Agora, amigo, deixe de imaginar. Isso foi real. E ilustra bem o dom de se vestir uma camisa como se fosse sua pele. Dom dos uruguaios Pedro Rocha e Pablon Forlán.

(trecho republicado de  Sangue Celeste, Alma Tricolor)

O JOGO

"Emoção desde o início" - Essa foi a chamada da reportagem do O Estado de São Paulo, de 12 de maio, sobre o jogo ocorrido no dia anterior, em Montevidéu. Destaca ainda que o jogo foi "definido como 'empolgante' pelos próprios comentaristas locais". Foi muito mais que isso.

Logo aos três minutos de bola rolando, Waldir Peres fez uma defesa espetacular após o chute do lateral Pavoni. O São Paulo se acertou em campo, porém, e com um toque de bola cadenciado passou a controlar a partida.

O Tricolor atuava em um '4-2-4 clássico', da época, para tentar furar o sistema uruguaio que, apesar de fortemente defensivo, não impedia que ameaçassem a meta do goleiro são-paulino. O primeiro tempo chegou ao fim sem os zeros deixarem o placar, mas não por falta de oportunidades dos dois lados.

Pouco após o recomeço do jogo, aos três minutos, o lance decisivo da partida, o momento épico e inesquecível para quem lá esteve presente: Pablo Forlán lançou a bola para Pedro Rocha, que avançou adentro da área da Celeste, cara a cara com o goleiro, e a desviou sutilmente para o fundo do gol. Gol do São Paulo, gols dos uruguaios do Tricolor!

Após o minuto de silêncio e a salva de palmas decorrente, o restante do jogo passou ofuscado. O Uruguai partiu desesperadamente ao ataque, mas todos foram contidos pela defesa são-paulina, principalmente pelo goleiro Waldir Peres. Mesmo a expulsão de Gilberto, ao fim do jogo, não pôs risco ao placar.
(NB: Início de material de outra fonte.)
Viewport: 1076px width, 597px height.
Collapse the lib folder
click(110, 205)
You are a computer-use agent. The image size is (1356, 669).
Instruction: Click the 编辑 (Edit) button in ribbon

No dia seguinte à partida, os jornais uruguaios destacavam o valor do embate e o desempenho do São Paulo, "digno representante da escola brasileira", mas principalmente a atuação de Pedro Rocha, naquele dia em que o capitão marcou um gol contra a própria pátria. 

 

SELEÇÃO DO URUGUAI 0 x 1 SÃO PAULO FUTEBOL CLUBE

Local: Estádio Centenário, em Montevidéu (Uruguai)
Data: 11/05/1974 (sábado), 16h
Renda: Pesos 50.000.000,00
Público: 55.000 pagantes, +70.000 presentes
Cartão Vermelho: Gilberto Sorriso

SPFC: Waldir Peres; Pablo Forlán (Nelson), Samuel, Arlindo e Gilberto Sorriso; Chicão e Pedro Rocha; Mauro Madureira, Mirandinha, Zé Carlos e Piau (Teodoro). Técnico: José Poy.

Gol: Pedro Rocha, 3min/2ºT

Uruguai: Hector Santos, Mario Gonzalez, De Simone, Masnik, Pavoni, Cardaccio (Rivero), Gomes, Jimenez, Morena, Mantegazza, Corbo (Millar). Técnico: Roberto Portada.